* WHAT THE TASK ASKS:
Copy out the passage on measuring blood vessels in the nerve grafts word for word, in full.

* PASSAGE TO READ:
┌────────

Similar to the above, histology with histomorphometry was used for the identification and quantification of the microvasculature and assessment of blood vessel morphology. The quantification of blood vessels permitted the calculation of the density of blood vessels in given fields (per mm2). To assess blood vessel morphology, a ratio representing the area of the blood vessel lumen divided by the total area of the blood vessel was used to compare the morphological changes between blood vessels (Figure S10). The numbers for both analysis of nerve regeneration and microvasculature were averaged across the images per animal (n = 1).
Select representative samples obtained at the 8-week endpoint from the proximal and mid-distal grafts of the 2 cm and 4 cm ANAs were imaged to demonstrate microstructural changes in blood vessel morphology using electron microscopy. Specimens already preserved and embedded in epoxy resin were cut into 90 nm cross-sections at random regions along the graft using an LKB III microtome. The sections were then stained with uranyl acetate and lead citrate. Ultramicrographs of the grafts were obtained at 1500–2000× magnification using a JEOL 1200EX electron microscope (JEOL, Peabody, MA, USA).

└────────

* DATASET EXCERPTS:
┌────────

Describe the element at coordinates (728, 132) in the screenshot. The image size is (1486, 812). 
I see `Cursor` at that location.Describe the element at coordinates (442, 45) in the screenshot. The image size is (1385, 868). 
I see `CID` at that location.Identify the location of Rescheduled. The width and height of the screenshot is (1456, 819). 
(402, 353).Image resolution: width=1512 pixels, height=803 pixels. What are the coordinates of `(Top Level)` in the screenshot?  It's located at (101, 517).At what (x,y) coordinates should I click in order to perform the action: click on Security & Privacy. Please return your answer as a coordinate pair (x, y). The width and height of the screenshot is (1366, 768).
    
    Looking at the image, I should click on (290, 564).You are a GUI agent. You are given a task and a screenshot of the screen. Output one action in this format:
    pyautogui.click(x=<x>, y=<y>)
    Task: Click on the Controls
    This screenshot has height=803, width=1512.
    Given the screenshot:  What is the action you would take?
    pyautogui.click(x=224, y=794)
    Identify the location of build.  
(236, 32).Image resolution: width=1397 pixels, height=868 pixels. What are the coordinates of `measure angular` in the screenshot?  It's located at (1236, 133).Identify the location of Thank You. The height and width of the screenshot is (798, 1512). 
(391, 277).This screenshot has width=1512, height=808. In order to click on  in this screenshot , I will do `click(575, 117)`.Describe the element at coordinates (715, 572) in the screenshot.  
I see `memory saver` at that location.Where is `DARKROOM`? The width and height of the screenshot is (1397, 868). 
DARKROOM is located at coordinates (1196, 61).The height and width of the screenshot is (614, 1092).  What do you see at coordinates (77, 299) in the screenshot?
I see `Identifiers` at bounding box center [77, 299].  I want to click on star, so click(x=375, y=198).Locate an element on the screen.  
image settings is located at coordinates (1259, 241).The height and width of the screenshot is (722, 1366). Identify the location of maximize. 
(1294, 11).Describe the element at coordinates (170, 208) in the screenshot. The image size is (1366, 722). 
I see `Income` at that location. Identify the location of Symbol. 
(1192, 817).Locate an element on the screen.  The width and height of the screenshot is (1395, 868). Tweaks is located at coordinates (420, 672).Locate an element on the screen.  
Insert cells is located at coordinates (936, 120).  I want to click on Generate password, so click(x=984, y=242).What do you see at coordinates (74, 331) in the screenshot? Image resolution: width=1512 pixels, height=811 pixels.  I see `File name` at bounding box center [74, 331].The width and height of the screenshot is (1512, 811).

└────────

* EXPECTED ANSWER:
Similar to the above, histology with histomorphometry was used for the identification and quantification of the microvasculature and assessment of blood vessel morphology. The quantification of blood vessels permitted the calculation of the density of blood vessels in given fields (per mm2). To assess blood vessel morphology, a ratio representing the area of the blood vessel lumen divided by the total area of the blood vessel was used to compare the morphological changes between blood vessels (Figure S10). The numbers for both analysis of nerve regeneration and microvasculature were averaged across the images per animal (n = 1).
Select representative samples obtained at the 8-week endpoint from the proximal and mid-distal grafts of the 2 cm and 4 cm ANAs were imaged to demonstrate microstructural changes in blood vessel morphology using electron microscopy. Specimens already preserved and embedded in epoxy resin were cut into 90 nm cross-sections at random regions along the graft using an LKB III microtome. The sections were then stained with uranyl acetate and lead citrate. Ultramicrographs of the grafts were obtained at 1500–2000× magnification using a JEOL 1200EX electron microscope (JEOL, Peabody, MA, USA).